Freya yang mendengar jelas perkataan Ayah Andra langsung menangis. Air matanya tak mampu dibendung lagi. Tubuhnya lemas. Seluruh badannya bergetar. Hatinya hancur seperti kehilangan semangat. Freya tak menyangka bahwa dia bukan hanya kehilangan kenangan bersama Andre. Namun kini ia sudah kehilangan separuh diri Andre.
“Frey, ini buat lo,” David memberikan surat untuk Freya.
“Ini apa?” tanyanya.
“Itu dari Andre Frey. Dia ngasih ke gue pas lagi dirawat di sini pas mau operasi. Frey sebenernya alasan Andre ninggalin lo bukan cuma karena Andra. Tapi Andre sakit Frey, dia terkena gagal ginjal dan dia gak mau bikin lo susah.” Freya menangis saat mendengar pernyataan David itu. 3 hari setelah itu, Freya mulai tenang dan sudah berani membuka surat dari Andre.

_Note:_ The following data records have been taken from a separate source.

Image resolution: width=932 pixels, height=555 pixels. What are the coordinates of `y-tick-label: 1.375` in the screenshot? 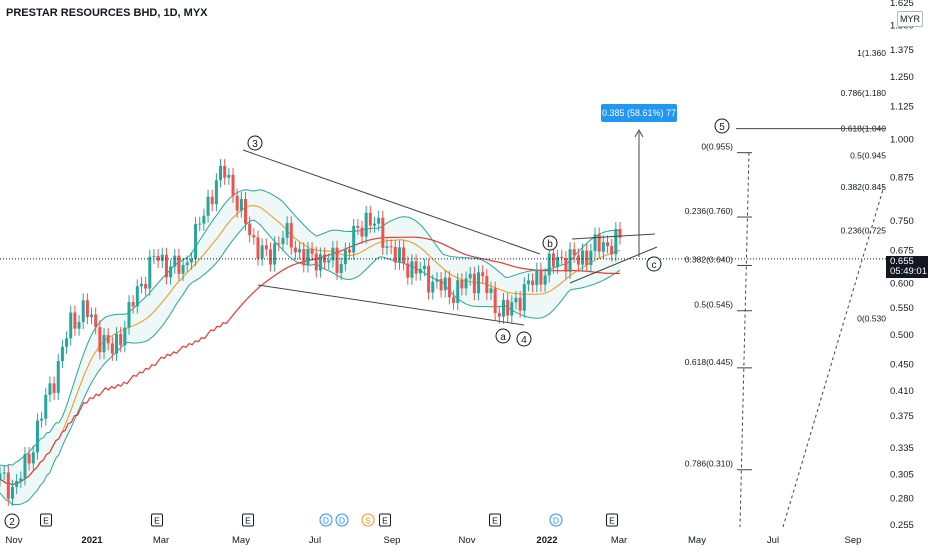 It's located at (902, 50). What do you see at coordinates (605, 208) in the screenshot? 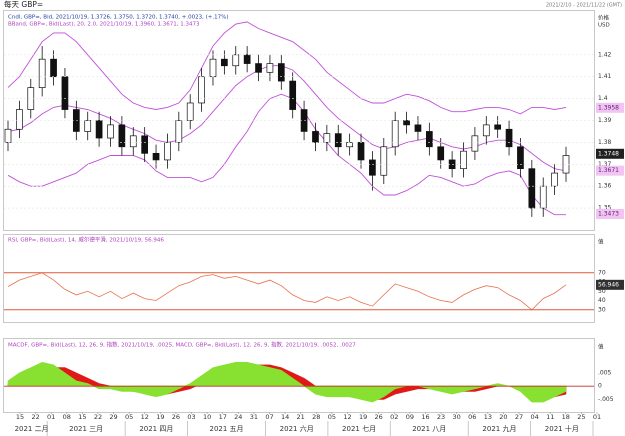
I see `y-tick-label: 1.35` at bounding box center [605, 208].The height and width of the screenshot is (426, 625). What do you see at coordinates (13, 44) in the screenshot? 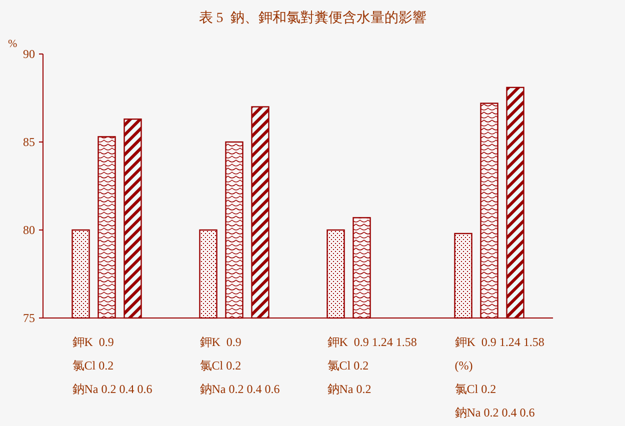
I see `y-axis-title: %` at bounding box center [13, 44].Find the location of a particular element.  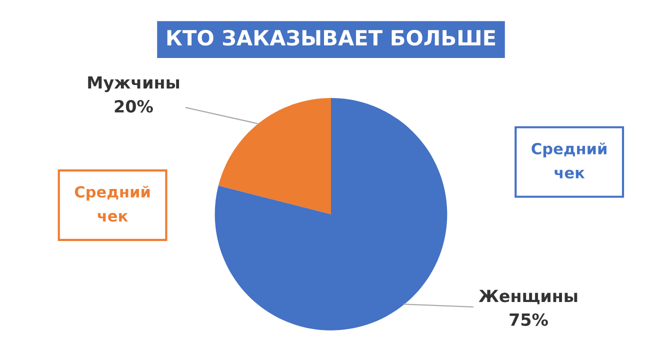

data-label: 20% is located at coordinates (134, 106).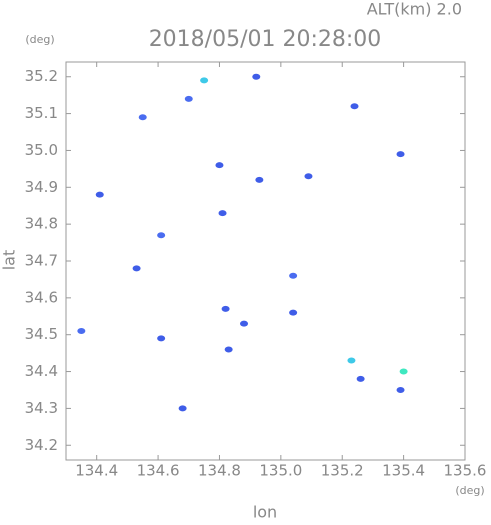 This screenshot has width=491, height=525. I want to click on y-tick-label: 34.9, so click(42, 187). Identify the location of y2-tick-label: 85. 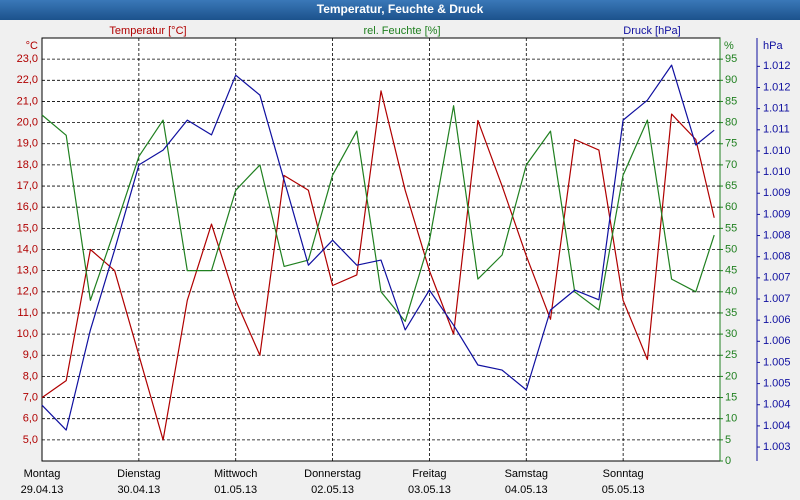
(731, 101).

“Demi Tuhan aku tidak pernah menemukan wanita sekuat kamu. Aku tidak pernah menemukan wanita setegar dan sesabar kamu. Aku mencintaimu lebih dari kamu mencintaiku. Aku akan tepati janjiku aku akan menjagamu hingga napas ini habis. Bahkan saat napasku telah habis aku ingin terus menjagamu. Tolong, biarkan aku tetap menyayangimu, memelukmu, dan mencintaimu melalui mataku.”

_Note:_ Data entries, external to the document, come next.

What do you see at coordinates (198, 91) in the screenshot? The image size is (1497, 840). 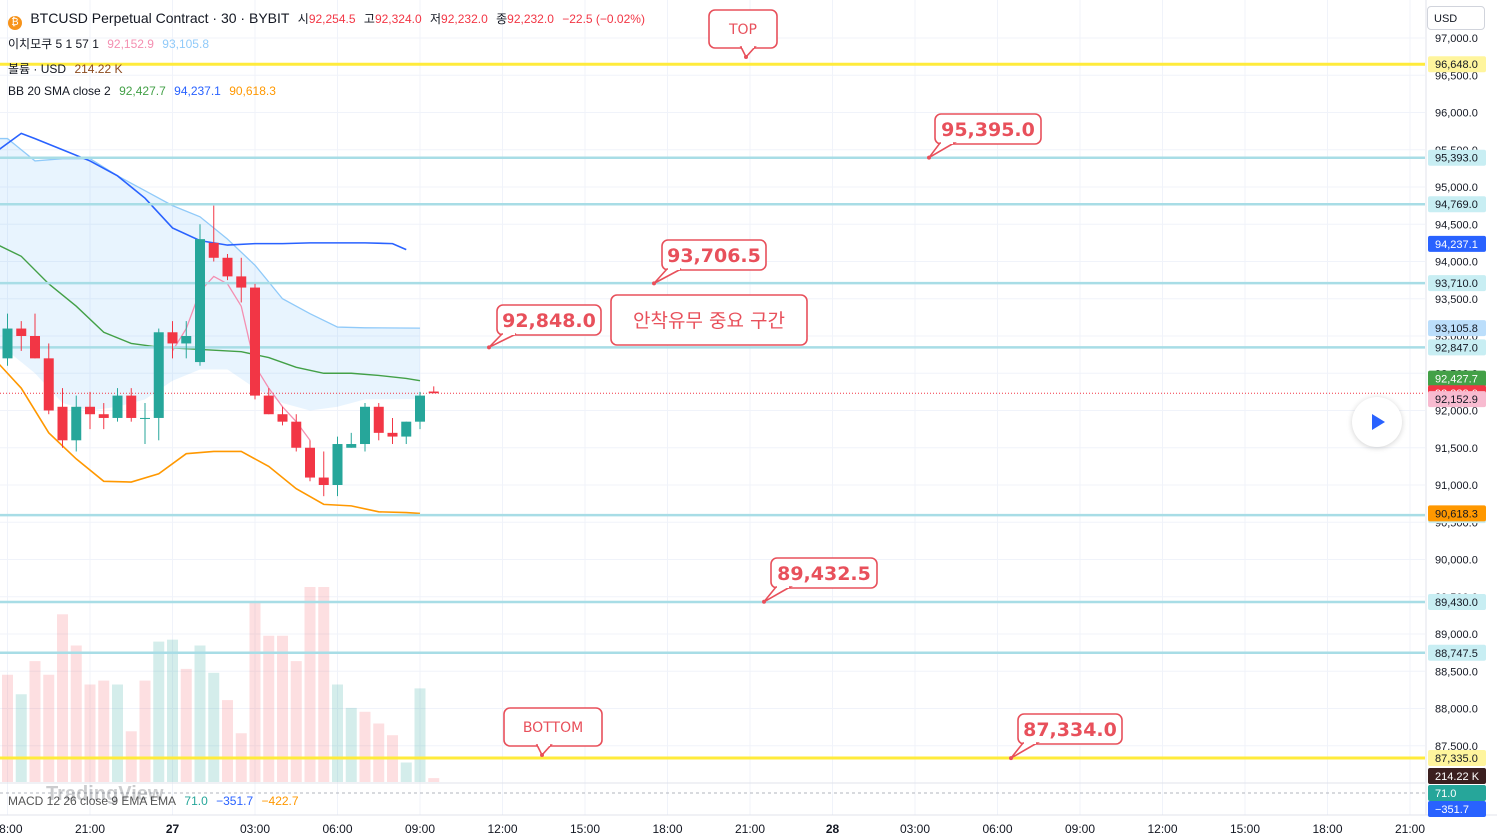 I see `bb-upper-value: 94,237.1` at bounding box center [198, 91].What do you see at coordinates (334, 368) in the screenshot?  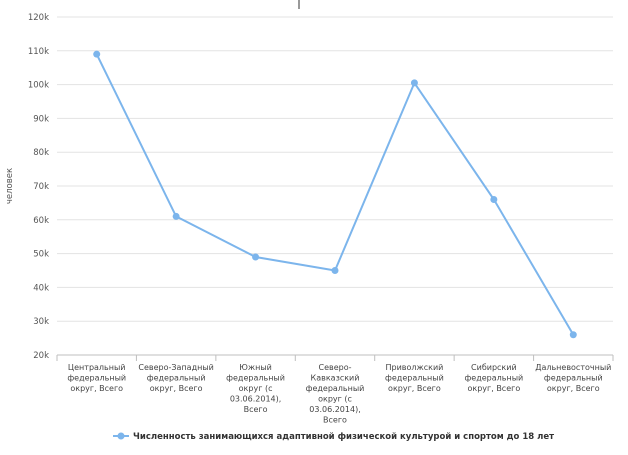 I see `x-tick-label-line: Северо-` at bounding box center [334, 368].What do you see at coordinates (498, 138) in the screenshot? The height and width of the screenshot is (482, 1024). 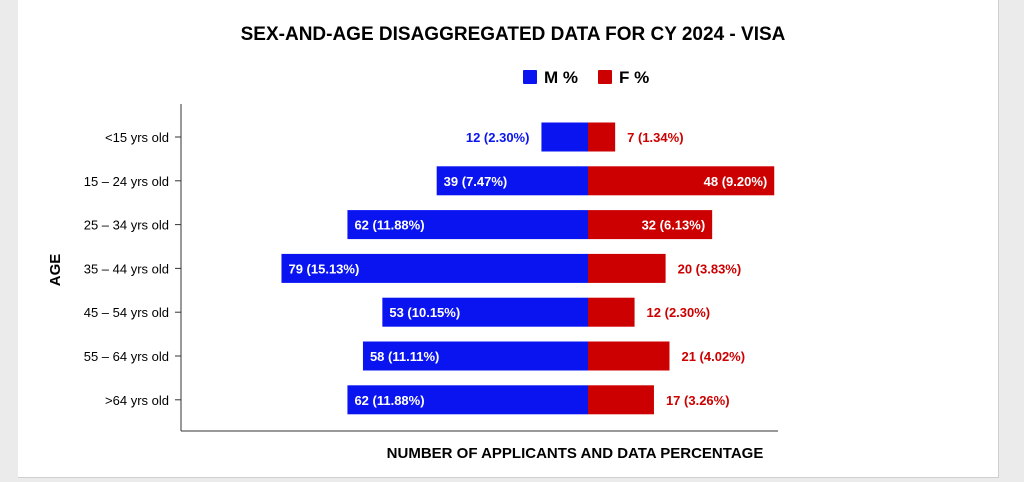 I see `data-label-male: 12 (2.30%)` at bounding box center [498, 138].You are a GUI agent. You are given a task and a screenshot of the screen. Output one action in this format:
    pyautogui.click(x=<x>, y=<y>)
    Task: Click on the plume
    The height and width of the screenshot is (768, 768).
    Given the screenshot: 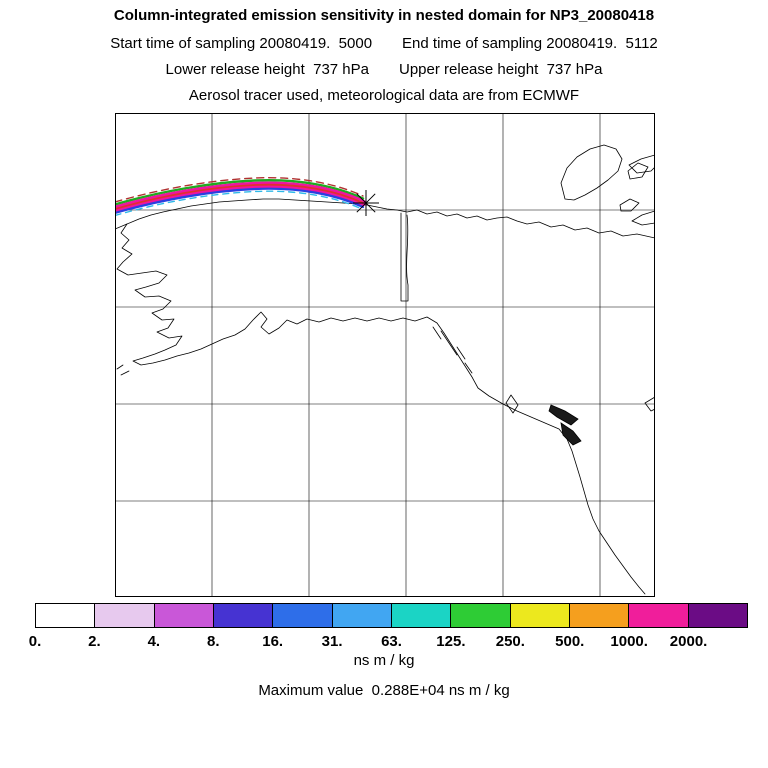 What is the action you would take?
    pyautogui.click(x=241, y=196)
    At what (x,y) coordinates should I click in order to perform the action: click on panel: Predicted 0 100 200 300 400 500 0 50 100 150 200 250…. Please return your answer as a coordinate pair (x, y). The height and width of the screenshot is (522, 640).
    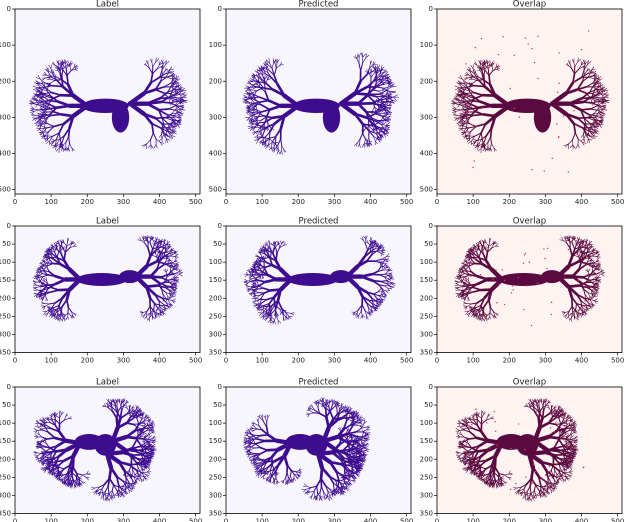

“Berjanjilah untuk tidak meneteskan air mata kesedihan saat nanti mataku melihat wajahmu. Frey, andai aku bisa memilih aku lebih baik mati daripada melukaimu. Tapi kini aku melakukan keduanya dan aku mohon maafkan aku. Jika aku sudah pergi, berjanjilah untuk tidak menyakitinya karena air matanya adalah air mataku juga. Satu hal yang selalu kau ingat. Biarkan kisah kita tetap menjadi rahasia. Biarkanlah kamu dan mataku yang mengetahuinya. Freya aku mencintaimu hingga napas ini habis. Andre Aditya Reynaldi.”